Daten aus einer Datensammlung
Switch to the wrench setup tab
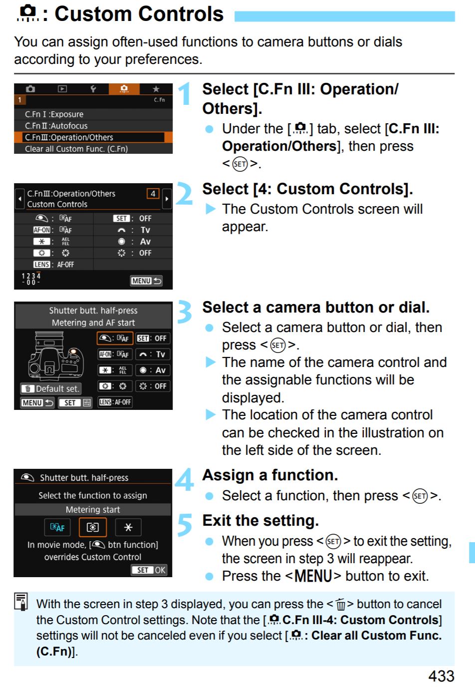Image resolution: width=475 pixels, height=690 pixels. [x=93, y=89]
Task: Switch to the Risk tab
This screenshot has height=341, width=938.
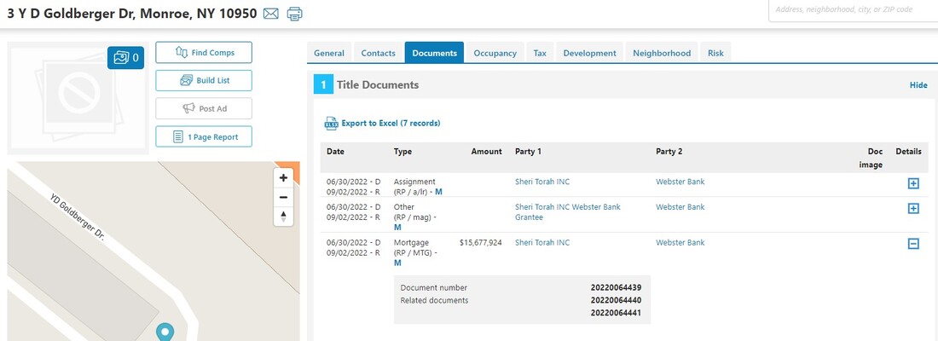Action: [715, 53]
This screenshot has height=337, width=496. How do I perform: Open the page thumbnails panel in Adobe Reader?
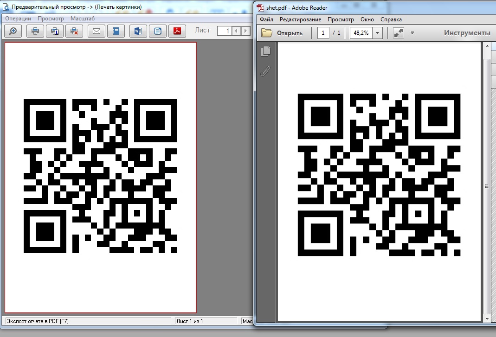click(265, 51)
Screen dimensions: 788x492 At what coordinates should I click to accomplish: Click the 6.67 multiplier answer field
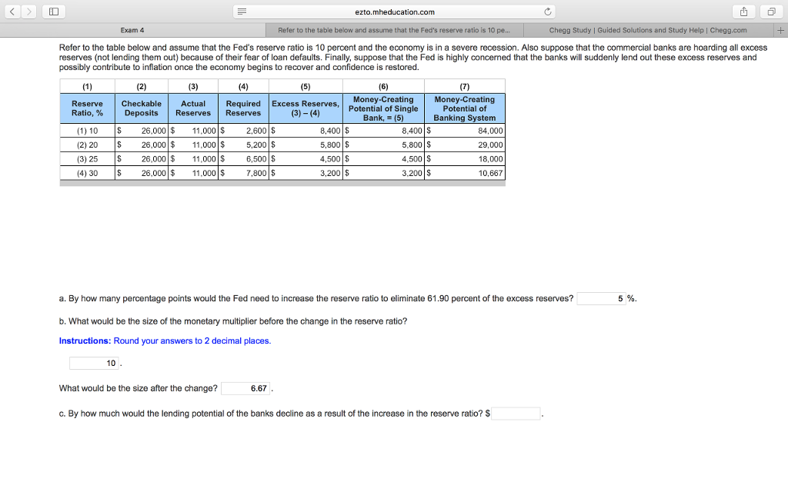[246, 388]
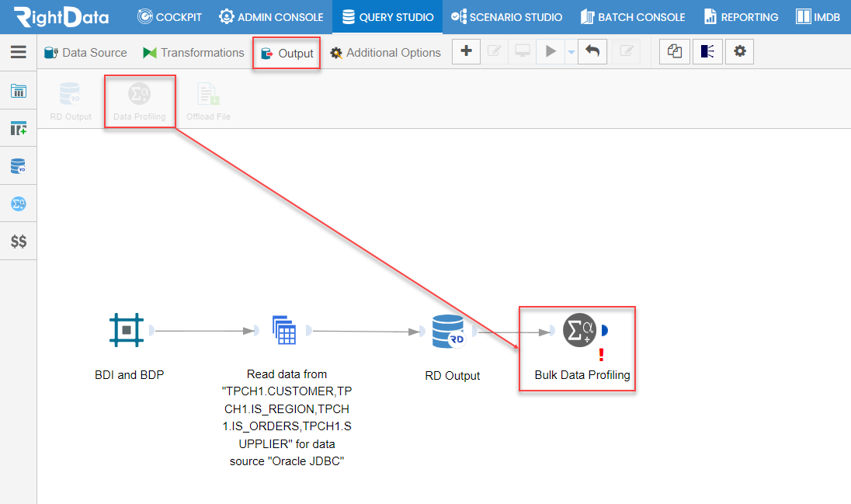The height and width of the screenshot is (504, 851).
Task: Click the add new query plus icon
Action: [466, 51]
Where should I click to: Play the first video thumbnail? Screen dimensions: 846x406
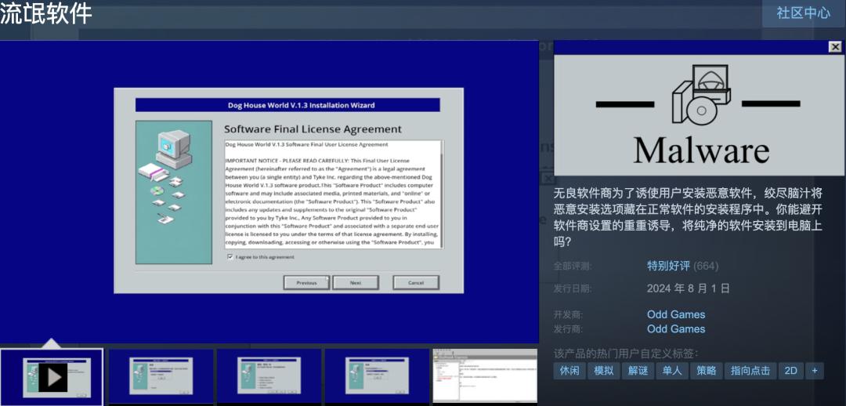(52, 376)
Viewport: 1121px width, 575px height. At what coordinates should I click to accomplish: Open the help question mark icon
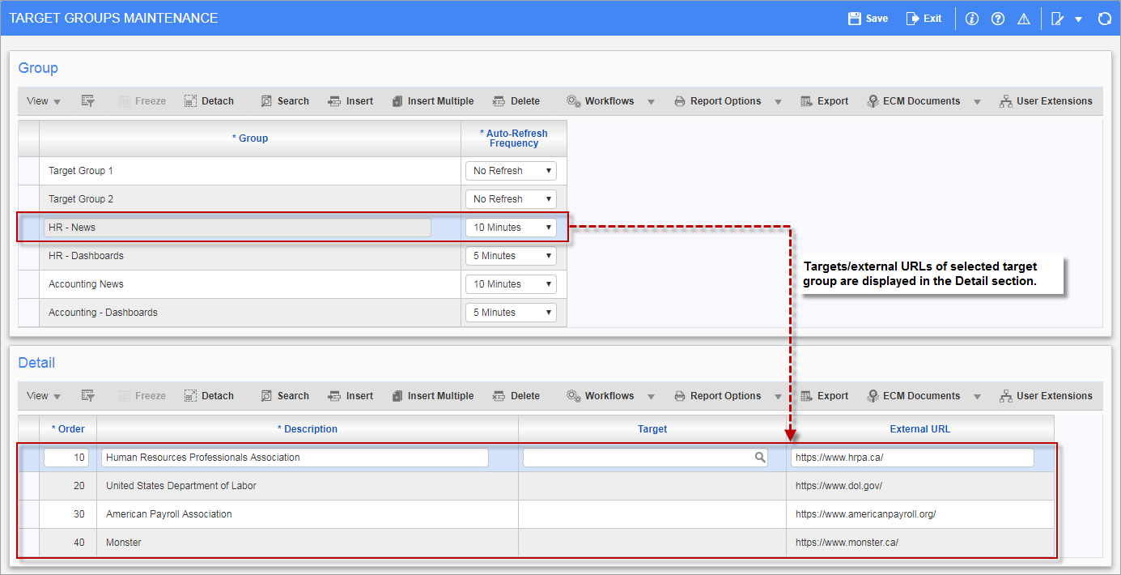point(998,19)
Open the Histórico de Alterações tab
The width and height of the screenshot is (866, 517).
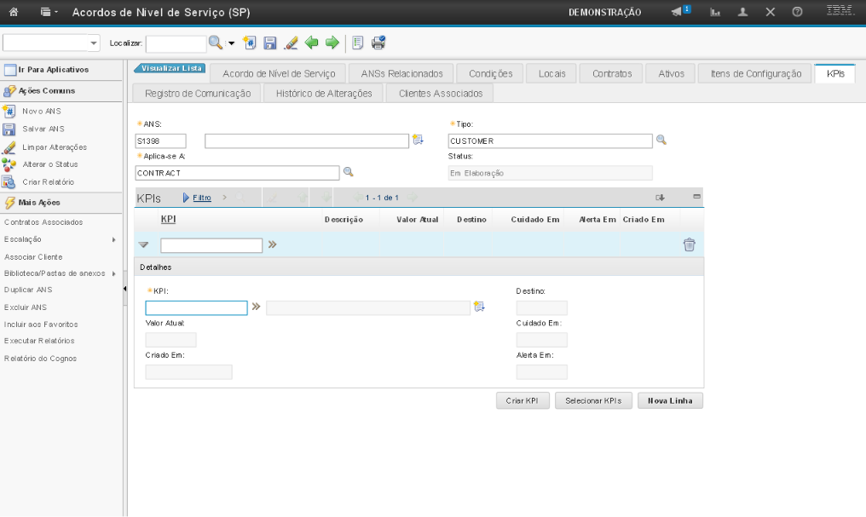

- **Aufgabenstellung**
Schreiben Sie die Zeilen von der Zeile mit „This screenshot has height=337, width=496.“ bis zum Ende der Daten unverändert ab, wobei beide Enden eingeschlossen sind. Lassen Sie die Bilder in Ihrer Antwort weg.

- **Vollständige Antwort**
This screenshot has height=337, width=496. How do I perform: Open the page thumbnails panel in Adobe Reader?
click(265, 51)
Screen dimensions: 788x492 At what coordinates should I click to accomplish: Click the 6.67 multiplier answer field
[246, 388]
The height and width of the screenshot is (504, 851).
Task: Click the add new query plus icon
Action: [466, 51]
Where should I click to: Play the first video thumbnail? Screen dimensions: 846x406
(52, 376)
Viewport: 1121px width, 575px height. At what coordinates should I click to accomplish: Open the help question mark icon
point(998,19)
Open the Histórico de Alterações tab
The width and height of the screenshot is (866, 517).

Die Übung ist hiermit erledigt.